The danger model predicts that cell death resulting from tissue damage and stress induces the passive release of preformed danger molecules that mediate subsequent immune responses (34). Breaking from this model, the present study reveals an unexpected role for RIPK1- and NF-κB-driven gene expression during cell death as a key determinant for cross-priming of CD8⁺ T cells. Thus, while the release of DAMPs can trigger inflammatory responses, we show that RIPK1-mediated induction of NF-κB and its' downstream target genes are necessary for initiating CD8⁺ T cell adaptive immunity. To date, PCD pathways are defined by morphological and biochemical methods; our results highlight the need for a transcriptional definition of cell death as a means for understanding the relationship between dying cells and immunity. Whether these findings apply to other aspects of adaptive immunity (e.g., B cell or CD4 T cell priming) remains to be determined (7, 35).

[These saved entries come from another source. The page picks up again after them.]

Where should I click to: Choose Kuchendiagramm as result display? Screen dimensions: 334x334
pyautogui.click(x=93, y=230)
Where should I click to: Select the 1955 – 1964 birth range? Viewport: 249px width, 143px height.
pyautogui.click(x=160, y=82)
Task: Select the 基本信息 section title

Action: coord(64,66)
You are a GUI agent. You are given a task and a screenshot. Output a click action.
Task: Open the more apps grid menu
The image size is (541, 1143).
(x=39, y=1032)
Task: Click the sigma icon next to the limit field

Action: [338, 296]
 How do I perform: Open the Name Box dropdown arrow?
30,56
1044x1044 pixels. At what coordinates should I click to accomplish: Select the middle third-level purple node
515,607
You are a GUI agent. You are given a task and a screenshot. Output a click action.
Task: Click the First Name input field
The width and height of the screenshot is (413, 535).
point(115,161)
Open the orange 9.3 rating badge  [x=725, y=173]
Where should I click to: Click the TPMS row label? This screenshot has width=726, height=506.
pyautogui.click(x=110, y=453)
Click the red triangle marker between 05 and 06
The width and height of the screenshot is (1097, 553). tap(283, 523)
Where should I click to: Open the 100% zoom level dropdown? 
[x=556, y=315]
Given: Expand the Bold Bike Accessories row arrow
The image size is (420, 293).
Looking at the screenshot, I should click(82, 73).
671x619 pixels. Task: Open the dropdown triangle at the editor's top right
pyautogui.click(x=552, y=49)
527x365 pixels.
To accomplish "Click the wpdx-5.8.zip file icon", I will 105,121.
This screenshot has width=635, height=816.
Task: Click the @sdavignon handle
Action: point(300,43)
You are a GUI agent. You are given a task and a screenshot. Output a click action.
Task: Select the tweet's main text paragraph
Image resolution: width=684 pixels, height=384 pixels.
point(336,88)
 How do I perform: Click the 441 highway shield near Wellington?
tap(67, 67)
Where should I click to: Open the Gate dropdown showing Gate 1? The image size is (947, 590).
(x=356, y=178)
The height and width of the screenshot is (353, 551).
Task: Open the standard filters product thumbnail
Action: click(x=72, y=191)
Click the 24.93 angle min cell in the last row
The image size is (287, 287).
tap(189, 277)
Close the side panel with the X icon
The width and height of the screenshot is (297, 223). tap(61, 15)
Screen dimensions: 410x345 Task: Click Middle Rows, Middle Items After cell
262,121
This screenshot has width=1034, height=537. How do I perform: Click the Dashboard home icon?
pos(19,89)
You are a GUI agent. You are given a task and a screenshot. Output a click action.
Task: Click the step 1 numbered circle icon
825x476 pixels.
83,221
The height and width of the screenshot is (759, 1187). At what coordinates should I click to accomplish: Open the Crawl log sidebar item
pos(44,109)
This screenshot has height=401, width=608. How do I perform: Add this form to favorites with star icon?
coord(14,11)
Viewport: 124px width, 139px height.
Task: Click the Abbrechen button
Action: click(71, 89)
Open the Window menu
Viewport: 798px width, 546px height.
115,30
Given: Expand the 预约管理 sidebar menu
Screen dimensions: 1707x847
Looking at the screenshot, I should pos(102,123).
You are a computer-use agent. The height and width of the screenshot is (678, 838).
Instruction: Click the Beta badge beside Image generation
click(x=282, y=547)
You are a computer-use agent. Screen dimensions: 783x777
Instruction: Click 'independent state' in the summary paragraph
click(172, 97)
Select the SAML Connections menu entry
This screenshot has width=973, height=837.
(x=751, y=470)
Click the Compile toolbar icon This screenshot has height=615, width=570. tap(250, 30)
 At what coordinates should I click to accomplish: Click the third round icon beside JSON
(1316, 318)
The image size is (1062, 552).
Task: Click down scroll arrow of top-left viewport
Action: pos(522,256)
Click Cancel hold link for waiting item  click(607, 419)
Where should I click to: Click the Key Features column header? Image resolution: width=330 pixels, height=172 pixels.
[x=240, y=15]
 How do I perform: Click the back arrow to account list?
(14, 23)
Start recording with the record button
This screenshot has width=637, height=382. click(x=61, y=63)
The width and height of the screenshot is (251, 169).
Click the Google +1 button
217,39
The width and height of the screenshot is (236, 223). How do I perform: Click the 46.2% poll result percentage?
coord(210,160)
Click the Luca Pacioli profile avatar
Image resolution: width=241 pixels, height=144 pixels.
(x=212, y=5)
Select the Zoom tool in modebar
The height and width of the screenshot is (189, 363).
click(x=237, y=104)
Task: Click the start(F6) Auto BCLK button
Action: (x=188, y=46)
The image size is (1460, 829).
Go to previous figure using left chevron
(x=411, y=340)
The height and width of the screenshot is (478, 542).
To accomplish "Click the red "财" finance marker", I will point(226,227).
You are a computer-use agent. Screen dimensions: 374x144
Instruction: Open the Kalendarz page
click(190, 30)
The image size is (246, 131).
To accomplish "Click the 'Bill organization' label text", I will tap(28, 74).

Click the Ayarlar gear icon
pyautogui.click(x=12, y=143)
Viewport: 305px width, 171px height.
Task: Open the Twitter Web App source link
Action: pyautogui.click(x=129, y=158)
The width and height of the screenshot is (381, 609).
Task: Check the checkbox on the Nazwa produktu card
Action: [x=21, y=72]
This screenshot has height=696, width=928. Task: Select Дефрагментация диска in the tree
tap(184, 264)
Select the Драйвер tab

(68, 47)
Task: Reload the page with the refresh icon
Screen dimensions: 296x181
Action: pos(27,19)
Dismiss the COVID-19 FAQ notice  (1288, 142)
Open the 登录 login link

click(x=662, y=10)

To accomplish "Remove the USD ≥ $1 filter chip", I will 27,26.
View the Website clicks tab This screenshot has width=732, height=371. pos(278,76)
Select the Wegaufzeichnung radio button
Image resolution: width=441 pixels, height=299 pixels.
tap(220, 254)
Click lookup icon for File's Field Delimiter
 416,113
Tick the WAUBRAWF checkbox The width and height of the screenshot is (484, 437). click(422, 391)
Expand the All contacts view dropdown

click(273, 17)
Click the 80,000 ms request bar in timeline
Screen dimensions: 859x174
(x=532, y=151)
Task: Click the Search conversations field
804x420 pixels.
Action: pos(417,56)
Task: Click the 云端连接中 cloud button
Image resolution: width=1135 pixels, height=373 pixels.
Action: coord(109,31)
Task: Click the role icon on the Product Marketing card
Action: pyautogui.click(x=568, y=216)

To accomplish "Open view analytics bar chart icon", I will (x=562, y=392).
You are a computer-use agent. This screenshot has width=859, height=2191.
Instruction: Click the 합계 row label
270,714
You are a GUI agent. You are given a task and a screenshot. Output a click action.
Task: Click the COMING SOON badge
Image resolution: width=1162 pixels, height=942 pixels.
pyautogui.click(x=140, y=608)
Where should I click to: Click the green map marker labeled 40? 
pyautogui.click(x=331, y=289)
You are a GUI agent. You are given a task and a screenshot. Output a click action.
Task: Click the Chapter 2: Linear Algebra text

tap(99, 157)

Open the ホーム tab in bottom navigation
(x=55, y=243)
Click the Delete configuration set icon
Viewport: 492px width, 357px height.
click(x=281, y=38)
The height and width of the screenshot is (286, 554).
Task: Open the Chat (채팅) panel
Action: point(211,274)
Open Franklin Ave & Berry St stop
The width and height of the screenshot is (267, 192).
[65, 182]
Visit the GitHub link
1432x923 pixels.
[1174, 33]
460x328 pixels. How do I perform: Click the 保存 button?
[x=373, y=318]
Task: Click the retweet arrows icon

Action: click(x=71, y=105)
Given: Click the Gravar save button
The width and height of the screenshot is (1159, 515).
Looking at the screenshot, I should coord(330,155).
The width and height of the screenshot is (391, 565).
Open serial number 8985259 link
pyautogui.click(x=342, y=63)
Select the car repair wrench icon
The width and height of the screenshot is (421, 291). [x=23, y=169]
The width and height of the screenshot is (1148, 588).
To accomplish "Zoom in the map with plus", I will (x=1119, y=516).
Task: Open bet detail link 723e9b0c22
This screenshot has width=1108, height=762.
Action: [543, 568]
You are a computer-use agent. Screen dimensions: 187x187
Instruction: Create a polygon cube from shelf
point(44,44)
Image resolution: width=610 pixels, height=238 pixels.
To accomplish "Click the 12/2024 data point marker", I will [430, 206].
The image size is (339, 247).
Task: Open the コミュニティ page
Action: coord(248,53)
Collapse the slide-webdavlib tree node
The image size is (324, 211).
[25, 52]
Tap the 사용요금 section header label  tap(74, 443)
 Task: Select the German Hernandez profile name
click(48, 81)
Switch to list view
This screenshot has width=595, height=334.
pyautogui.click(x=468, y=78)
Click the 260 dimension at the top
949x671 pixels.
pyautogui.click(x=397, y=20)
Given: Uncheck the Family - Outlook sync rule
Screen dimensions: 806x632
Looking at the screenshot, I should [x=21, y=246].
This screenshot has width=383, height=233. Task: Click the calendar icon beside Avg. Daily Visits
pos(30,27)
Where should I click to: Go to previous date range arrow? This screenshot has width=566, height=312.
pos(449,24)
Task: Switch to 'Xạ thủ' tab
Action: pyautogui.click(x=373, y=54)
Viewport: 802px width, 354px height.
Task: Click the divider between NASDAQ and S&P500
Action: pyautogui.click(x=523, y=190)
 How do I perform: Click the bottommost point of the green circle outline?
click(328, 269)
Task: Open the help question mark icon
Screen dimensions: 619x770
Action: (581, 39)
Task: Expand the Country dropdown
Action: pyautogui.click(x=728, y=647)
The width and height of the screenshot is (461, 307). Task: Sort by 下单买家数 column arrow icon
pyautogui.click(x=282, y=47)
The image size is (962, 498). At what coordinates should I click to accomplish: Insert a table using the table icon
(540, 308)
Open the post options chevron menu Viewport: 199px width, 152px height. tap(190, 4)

NF-κB is a critical regulator of innate immune responses and is a prime target of pathogen interference, our results suggest an additional benefit for microbes that interfere with both NF-κB signaling (36) and cell death pathways (37, 38). For example, viral inhibitors of RHIM-dependent interactions (e.g., MCMV M45) may have evolved to subvert CD8⁺ T cell cross-priming. In turn, scaffold proteins such as RIPK1, which are an assemblage of multiple domains (RHIM domain, death domain and kinase domain), may have evolved to coordinate cell death and innate signaling modules (39), together orchestrating adaptive immunity. Thus, investigation and targeting of scaffold proteins at the crossroad of cell death and host defense pathways may provide new therapeutic opportunities in the field of immunotherapy.